Density, viscosity and excess properties in the trihexyltetradecylphosphonium chloride ionic liquid/methanol cosolvent system

Abstract The volumetric and viscosity behaviors of binary mixtures of (trihexyl(tetradecyl)phosphonium chloride ionic liquid + methanol) ([P 14,6,6,6 + ][Cl − ] + MeOH) have been described across the entire range of mol fraction [P 14,6,6,6 + ][Cl − ] ( x IL  = 0 to 1) and over a temperature range of (290.15 to 313.15) K at p  = 0.1 MPa. All binary mixtures were liquids completely miscible. The experimental data was used to calculate the excess molar properties of these solutions.

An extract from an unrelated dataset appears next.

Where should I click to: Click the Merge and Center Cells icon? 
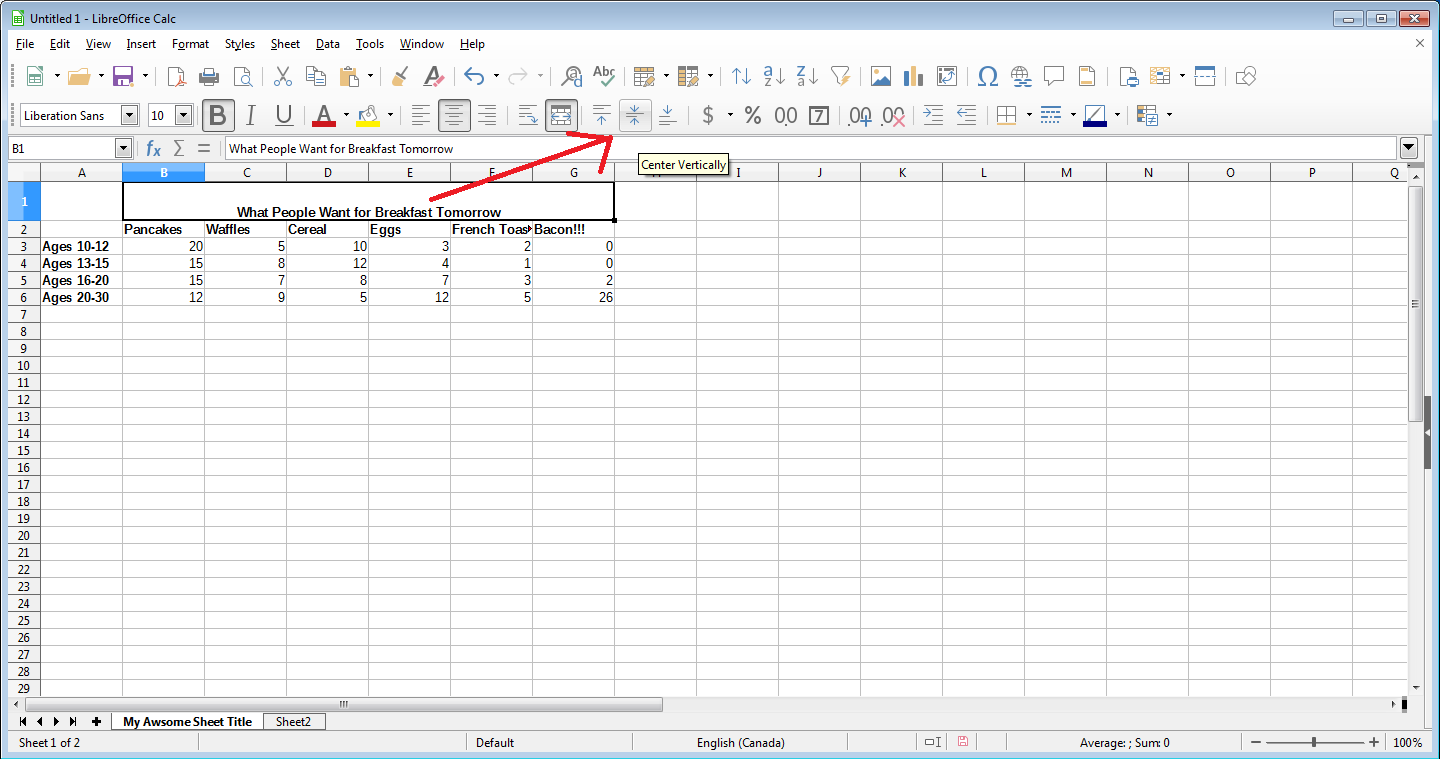[x=561, y=116]
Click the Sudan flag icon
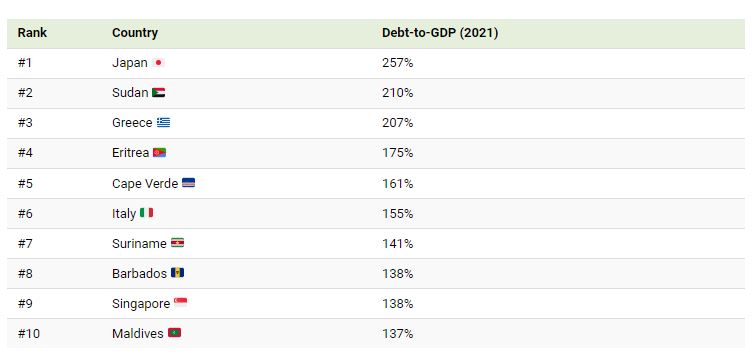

The variation of density was used to compute excess molar volumes, V E , and partial molar volumes of each component and the excess thermal expansion coefficients, α P E . For each of these excess parameters, the deviations were observed to be negative over the entire range of mole fraction and temperature. Viscosity deviations, Δ η , from the ideal mixtures were calculated from the measured viscosities. Additionally, temperature dependent viscosities were observed to follow an Arrhenius activation model and the activation energy, E a , of viscous flow was computed. Combined viscosity and volumetric data were used to calculate the excess Gibbs free energy, Δ G m E ∗ , of activation of viscous flow. The results from the excess solution properties behaviors have been discussed in terms of molecular interactions and support the presence of strong interactions in solution. These interactions are typical of IL aggregation. In this IL/cosolvent system the most significant changes occur up to x IL  ∼ 0.4.